··· DATA RECORDS ···
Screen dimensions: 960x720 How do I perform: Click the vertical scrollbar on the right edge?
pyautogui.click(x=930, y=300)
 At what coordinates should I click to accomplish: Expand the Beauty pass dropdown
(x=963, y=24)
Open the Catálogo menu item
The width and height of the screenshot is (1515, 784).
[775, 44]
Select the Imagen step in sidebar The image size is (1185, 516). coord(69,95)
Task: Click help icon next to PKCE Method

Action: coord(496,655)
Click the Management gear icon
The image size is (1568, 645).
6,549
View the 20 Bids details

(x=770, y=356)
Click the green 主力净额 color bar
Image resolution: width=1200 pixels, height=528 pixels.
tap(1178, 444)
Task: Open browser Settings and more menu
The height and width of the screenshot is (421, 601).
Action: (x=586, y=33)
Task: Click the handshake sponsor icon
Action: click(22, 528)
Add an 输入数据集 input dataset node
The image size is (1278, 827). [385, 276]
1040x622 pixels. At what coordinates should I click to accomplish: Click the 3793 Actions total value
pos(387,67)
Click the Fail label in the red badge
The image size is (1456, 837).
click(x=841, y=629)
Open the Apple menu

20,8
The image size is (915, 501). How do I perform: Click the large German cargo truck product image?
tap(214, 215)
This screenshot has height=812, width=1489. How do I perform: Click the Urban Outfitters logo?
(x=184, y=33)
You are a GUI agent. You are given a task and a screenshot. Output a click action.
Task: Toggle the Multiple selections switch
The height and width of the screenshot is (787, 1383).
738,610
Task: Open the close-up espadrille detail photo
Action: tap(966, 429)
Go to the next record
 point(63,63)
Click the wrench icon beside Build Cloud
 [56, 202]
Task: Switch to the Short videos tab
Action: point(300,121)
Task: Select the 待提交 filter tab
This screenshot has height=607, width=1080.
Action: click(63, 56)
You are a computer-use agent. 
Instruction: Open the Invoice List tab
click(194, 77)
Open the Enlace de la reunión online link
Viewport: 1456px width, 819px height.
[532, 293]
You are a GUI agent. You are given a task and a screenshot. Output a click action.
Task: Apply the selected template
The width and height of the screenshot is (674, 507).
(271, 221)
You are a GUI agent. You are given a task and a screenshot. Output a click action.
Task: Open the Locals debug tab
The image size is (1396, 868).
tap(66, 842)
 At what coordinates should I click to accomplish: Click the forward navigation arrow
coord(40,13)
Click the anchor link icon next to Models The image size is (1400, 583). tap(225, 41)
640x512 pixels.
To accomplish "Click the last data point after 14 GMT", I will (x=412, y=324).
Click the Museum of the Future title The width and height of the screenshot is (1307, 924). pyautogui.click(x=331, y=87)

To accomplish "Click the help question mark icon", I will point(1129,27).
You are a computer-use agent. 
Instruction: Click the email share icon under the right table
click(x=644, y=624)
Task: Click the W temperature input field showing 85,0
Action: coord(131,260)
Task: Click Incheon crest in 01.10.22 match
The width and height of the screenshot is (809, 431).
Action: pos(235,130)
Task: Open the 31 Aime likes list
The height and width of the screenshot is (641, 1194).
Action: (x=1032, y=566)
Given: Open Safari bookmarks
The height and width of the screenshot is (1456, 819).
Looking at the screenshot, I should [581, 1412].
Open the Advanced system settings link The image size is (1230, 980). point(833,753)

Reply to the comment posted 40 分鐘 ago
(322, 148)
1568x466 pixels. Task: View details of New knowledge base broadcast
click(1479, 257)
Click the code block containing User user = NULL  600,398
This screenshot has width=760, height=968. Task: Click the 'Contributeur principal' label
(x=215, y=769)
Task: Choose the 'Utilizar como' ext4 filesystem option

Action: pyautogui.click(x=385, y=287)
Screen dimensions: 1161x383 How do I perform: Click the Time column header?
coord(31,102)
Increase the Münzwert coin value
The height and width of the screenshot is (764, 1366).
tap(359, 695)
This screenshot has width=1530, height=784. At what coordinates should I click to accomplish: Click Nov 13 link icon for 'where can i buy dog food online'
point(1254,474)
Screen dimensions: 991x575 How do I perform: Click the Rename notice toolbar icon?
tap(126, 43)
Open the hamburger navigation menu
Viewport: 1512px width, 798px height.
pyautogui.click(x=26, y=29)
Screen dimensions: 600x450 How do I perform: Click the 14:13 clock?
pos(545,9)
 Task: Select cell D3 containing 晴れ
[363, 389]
···
*STATED GOAL*.
Copy out the records word for word, starting at the line that contains "Increase the Münzwert coin value" and going through the last line of the records.

*SOLUTION FOR THIS TASK*.
Increase the Münzwert coin value
The height and width of the screenshot is (764, 1366).
tap(359, 695)
This screenshot has width=1530, height=784. At what coordinates should I click to accomplish: Click Nov 13 link icon for 'where can i buy dog food online'
point(1254,474)
Screen dimensions: 991x575 How do I perform: Click the Rename notice toolbar icon?
tap(126, 43)
Open the hamburger navigation menu
Viewport: 1512px width, 798px height.
pyautogui.click(x=26, y=29)
Screen dimensions: 600x450 How do I perform: Click the 14:13 clock?
pos(545,9)
 Task: Select cell D3 containing 晴れ
[363, 389]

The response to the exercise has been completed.